Omega-3 Polyunsaturated Fatty Acids (PUFAs)
Eicosapentaenoic acid (EPA), an omega-3 polyunsaturated fatty acid (PUFA) found in fish and fish oil, inhibits inflammation and has been associated with better weight maintenance and response to therapy, fewer complications, and improved survival in cancer patients (Murphy 2011; Gogos 1998; Jho 2004; Elia 2006; Zaid 2012).
Docosahexaenoic acid (DHA), another marine PUFA, was able to kill AML cells without harming normal blood-forming (hematopoietic) stem cells in a cell culture experiment (Yamagami 2009). Other evidence from cell culture studies shows that DHA enhances the toxic effect of imatinib on BCR-ABL-expressing human leukemia cell lines and increases arsenic trioxide-mediated apoptosis in arsenic trioxide-resistant human leukemia cells (de Lima 2007; Quesenberry 2009).
Omega-3 PUFAs, in combination with chemotherapeutic drugs and radiotherapy, have shown beneficial effects in several cancers, including leukemia(Calviello 2009; Yamagami 2009).
In a clinical trial on Rai stage 0-I CLL patients, omega-3 fatty acids, in daily doses escalating from 2.4 g to 7.2 g, suppressed activation of the inflammatory regulator NF-κB and increased sensitivity of subjects’ lymphocytes to the chemotherapeutic drug doxorubicin (Adriamycin) (Fahrmann 2013).
Vitamin D helps promote healthy cellular differentiation, and several lines of epidemiologic and preclinical data highlight vitamin D’s potential as a preventive and therapeutic agent in a variety of cancers, including leukemia (Piemonti 2000; Trump 2010; Kennel 2013). Low levels of vitamin D have been observed in AML patients, with further reductions noted following chemotherapy (Naz 2013). Moreover, low blood levels of vitamin D3 have been associated with adverse outcomes in newly diagnosed and intensively treated adult AML patients (Lee 2014).
In AML, normal blood-producing (hematopoietic) cells are replaced by cancerous myeloblasts. These myeloblasts multiply uncontrollably, are unable to follow the normal process of differentiation, and then accumulate in the bone marrow. Vitamin D may help these AML myeloblasts differentiate properly (Gocek 2012). Indeed, several studies suggest that vitamin D3 can induce both differentiation and apoptosis in leukemic cell lines (Suzuki 2006; Kim, Mirandola 2012; Bunce 1997; Hughes 2010; Hall 2013).

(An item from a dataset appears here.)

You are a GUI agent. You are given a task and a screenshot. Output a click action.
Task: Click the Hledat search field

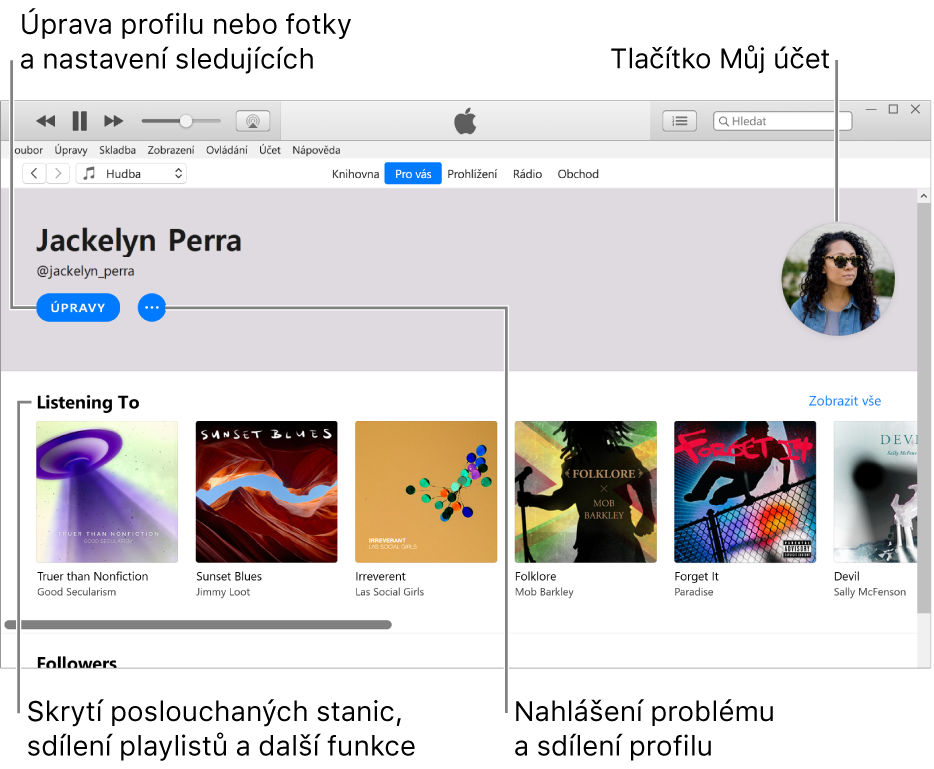pos(782,120)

In a clinical trial, 29 older adult patients with AML were treated with cytarabine, hydroxyurea (Hydrea, Droxia), and 1,25-dihydroxyvitamin D (active form of vitamin D) for 21 days. After the treatment period, cytarabine and hydroxyurea were discontinued, but the subjects continued taking active vitamin D. Thirteen subjects achieved complete remission, and 10 subjects achieved a partial response, equating to an overall 79% response rate. The overall median survival for patients who responded to therapy was 14 months (Slapak 1992). Active vitamin D treatment showed an important benefit for a potential side effect of cancer treatment in a clinical trial in 16 children with ALL. After the first year of treatment, lumbar spine bone mineral density was improved among subjects whose initial bone mineral density was low (Diaz 2008).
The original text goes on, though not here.